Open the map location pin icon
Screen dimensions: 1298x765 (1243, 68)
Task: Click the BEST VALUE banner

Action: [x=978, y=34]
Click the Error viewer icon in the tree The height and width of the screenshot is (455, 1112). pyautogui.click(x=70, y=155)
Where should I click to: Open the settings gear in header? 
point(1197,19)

--

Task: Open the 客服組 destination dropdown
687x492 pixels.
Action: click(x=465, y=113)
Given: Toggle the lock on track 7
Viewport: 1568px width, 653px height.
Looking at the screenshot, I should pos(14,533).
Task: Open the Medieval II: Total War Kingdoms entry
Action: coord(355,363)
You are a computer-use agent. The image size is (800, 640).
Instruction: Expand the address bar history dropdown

---

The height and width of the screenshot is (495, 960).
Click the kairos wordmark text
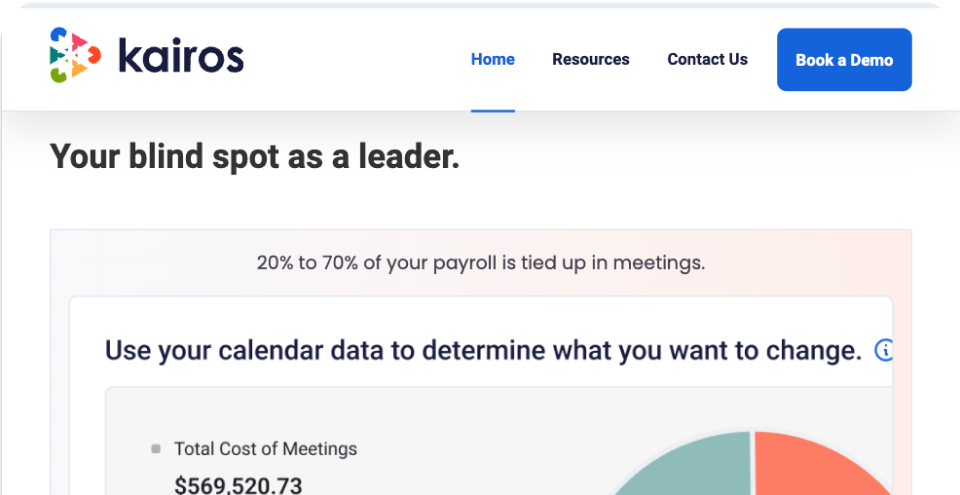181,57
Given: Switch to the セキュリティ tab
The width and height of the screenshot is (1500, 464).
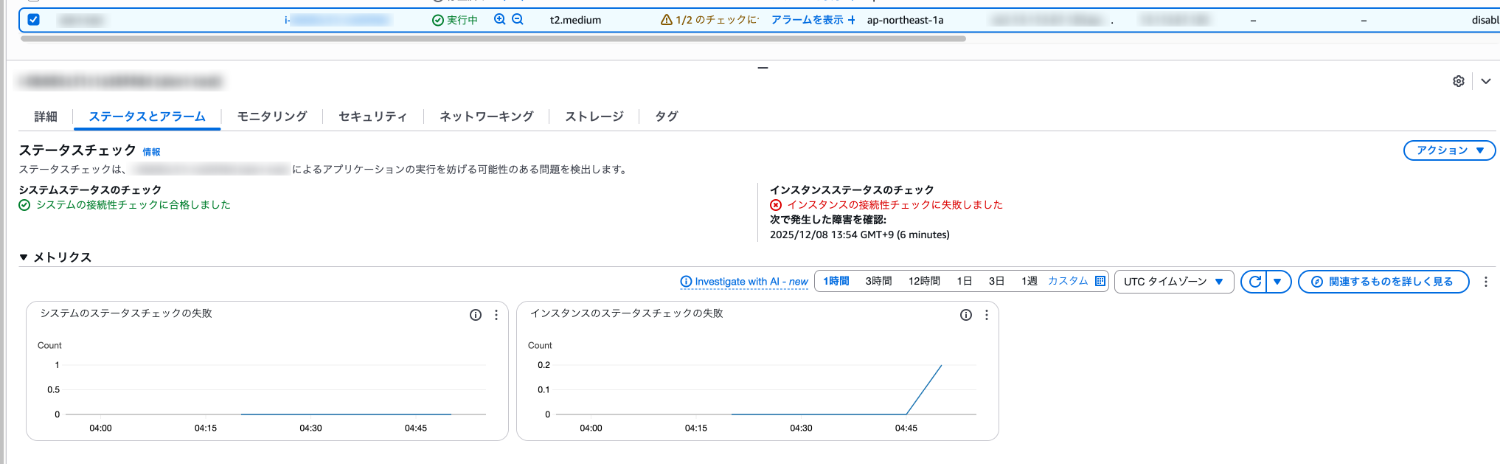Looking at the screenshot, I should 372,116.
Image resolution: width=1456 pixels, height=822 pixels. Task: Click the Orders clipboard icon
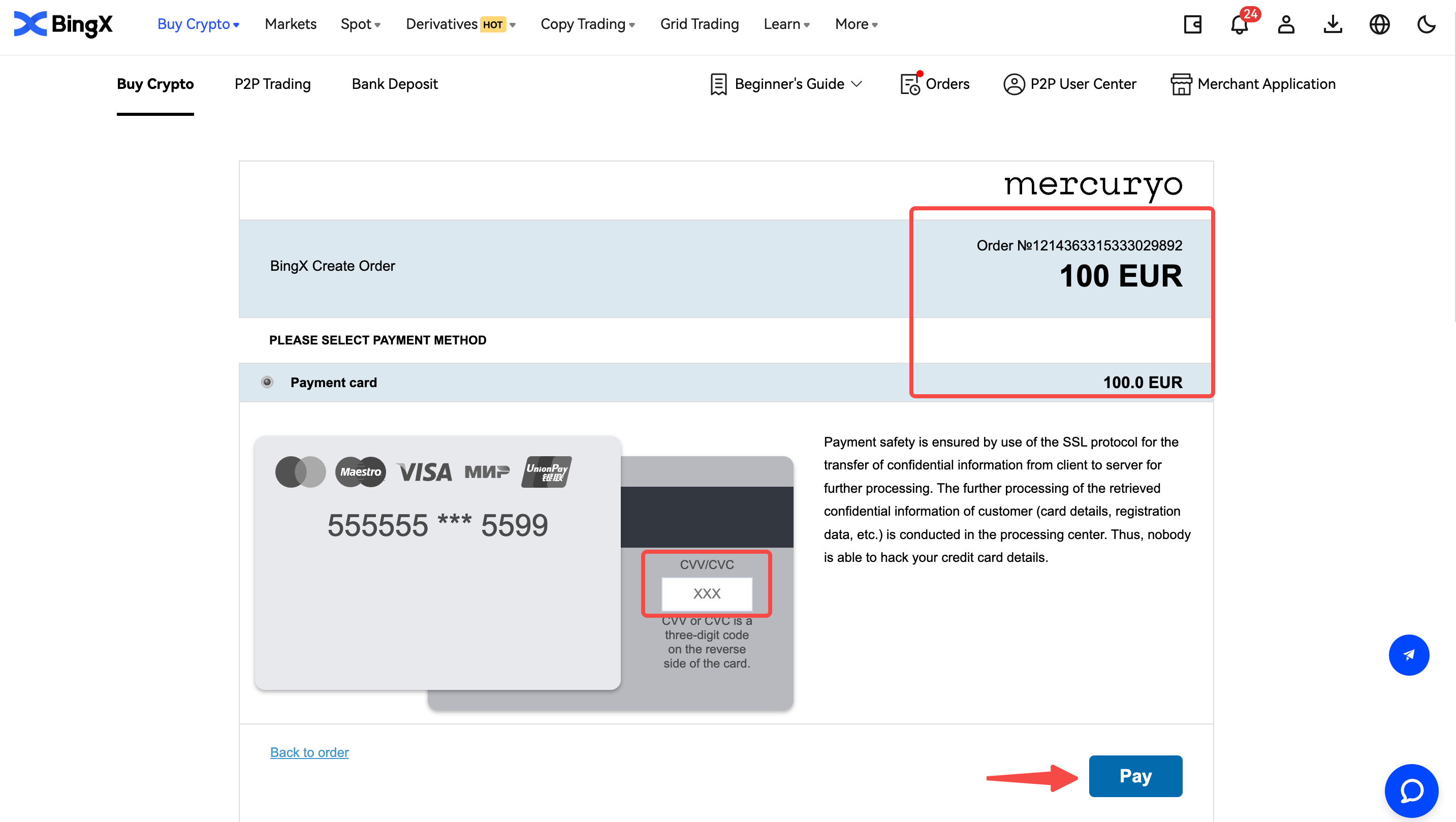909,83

Problem to work on »
Scan the material above. Copy each line where "Given" occurs.

Result of this task »
Given: Toggle the lock on track 7
Given: Switch to the セキュリティ tab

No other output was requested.